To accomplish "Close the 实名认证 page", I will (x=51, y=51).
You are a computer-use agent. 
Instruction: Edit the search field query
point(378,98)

______________________________

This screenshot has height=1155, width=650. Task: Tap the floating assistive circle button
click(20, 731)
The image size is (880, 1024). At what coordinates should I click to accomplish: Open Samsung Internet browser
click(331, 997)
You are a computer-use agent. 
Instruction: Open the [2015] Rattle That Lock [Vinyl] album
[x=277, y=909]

______________________________

## What is expected
Transcribe the entries in the part that opens with the line containing "This screenshot has" and closes with the line containing "[x=277, y=909]", both of those lines included.

## Result for this task
This screenshot has height=1155, width=650. Task: Tap the floating assistive circle button
click(20, 731)
The image size is (880, 1024). At what coordinates should I click to accomplish: Open Samsung Internet browser
click(331, 997)
You are a computer-use agent. 
Instruction: Open the [2015] Rattle That Lock [Vinyl] album
[x=277, y=909]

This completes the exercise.